* **Exercise**:
Can you rewrite everything from the line containing "You are a computer-use" down to the end of the records as a JSON list of strings, one string per line, with blank lines dropped? Leave the pictures out of your answer.
━━━ Input for this task ━━━
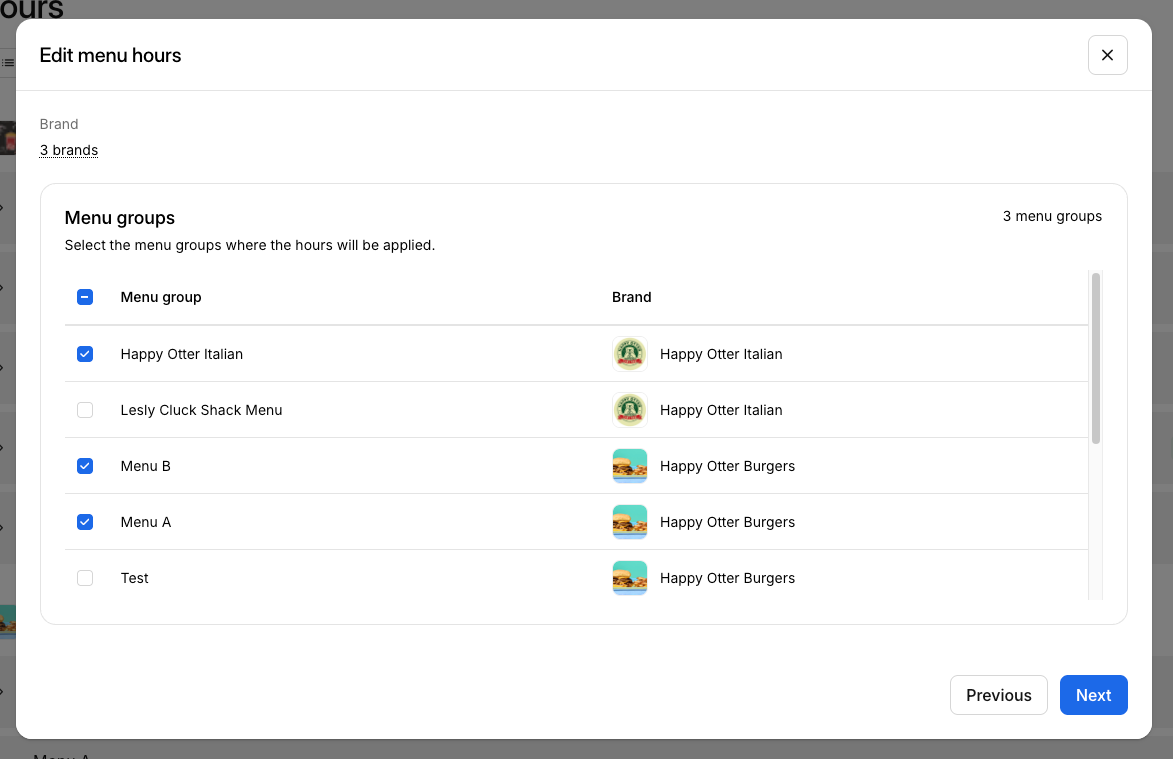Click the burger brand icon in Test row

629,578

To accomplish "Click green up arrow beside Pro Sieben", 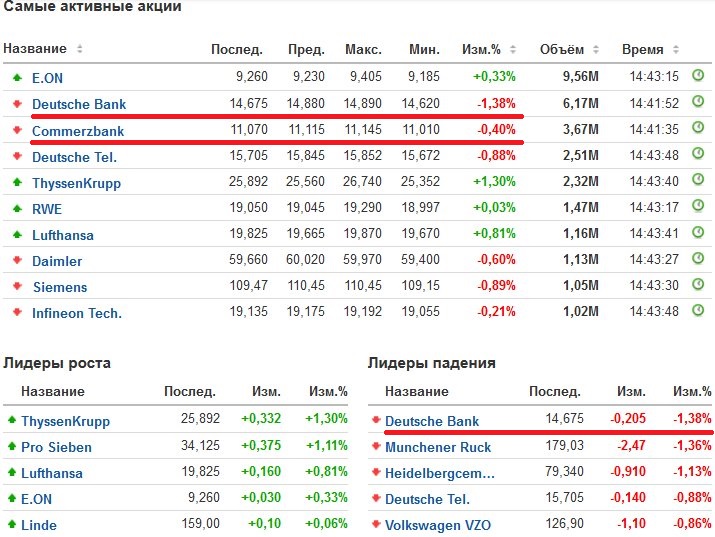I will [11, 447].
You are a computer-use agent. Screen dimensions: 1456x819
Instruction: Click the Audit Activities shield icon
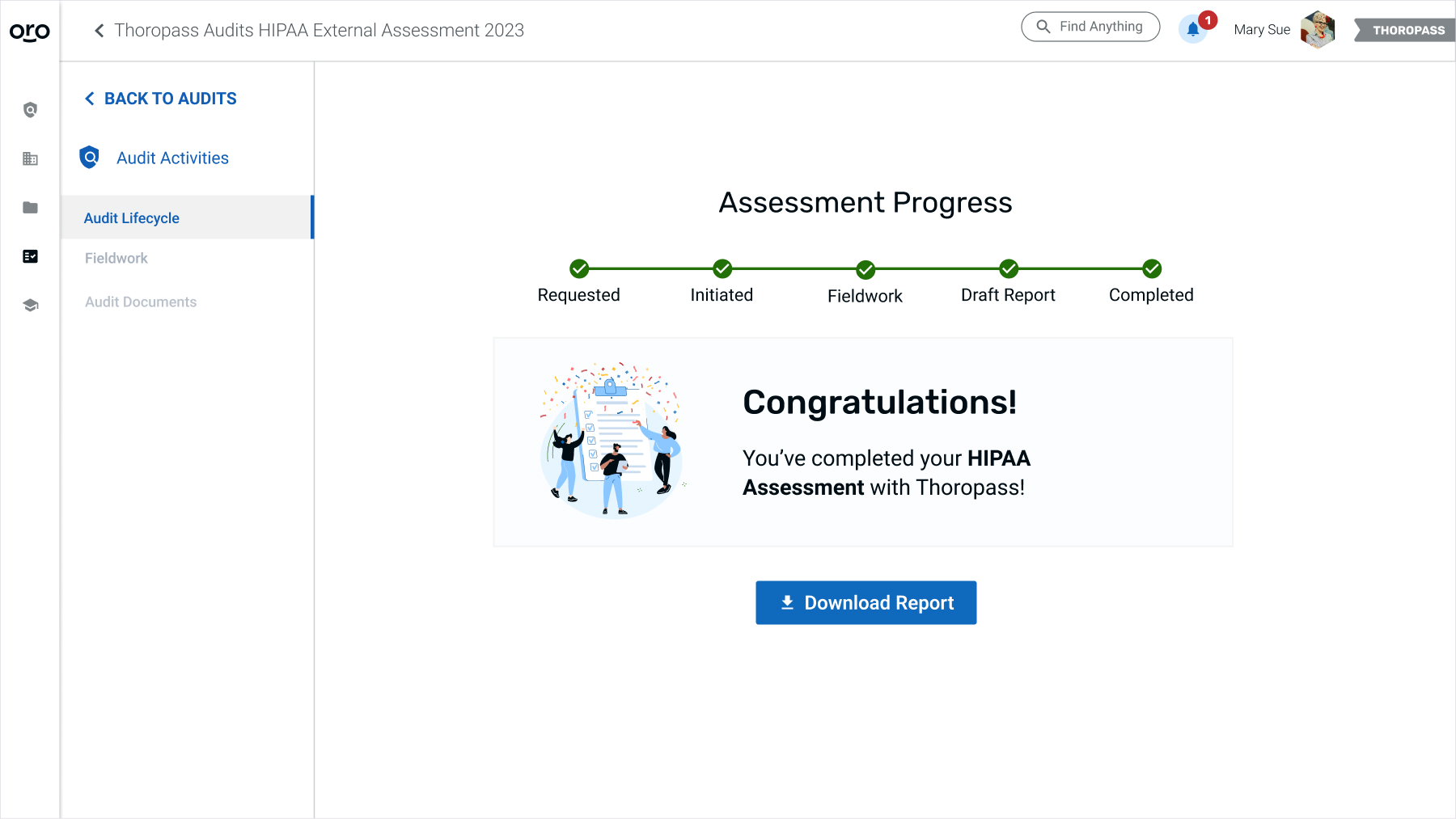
━━━
* **Result for this task**:
[
  "You are a computer-use agent. Screen dimensions: 1456x819",
  "Instruction: Click the Audit Activities shield icon"
]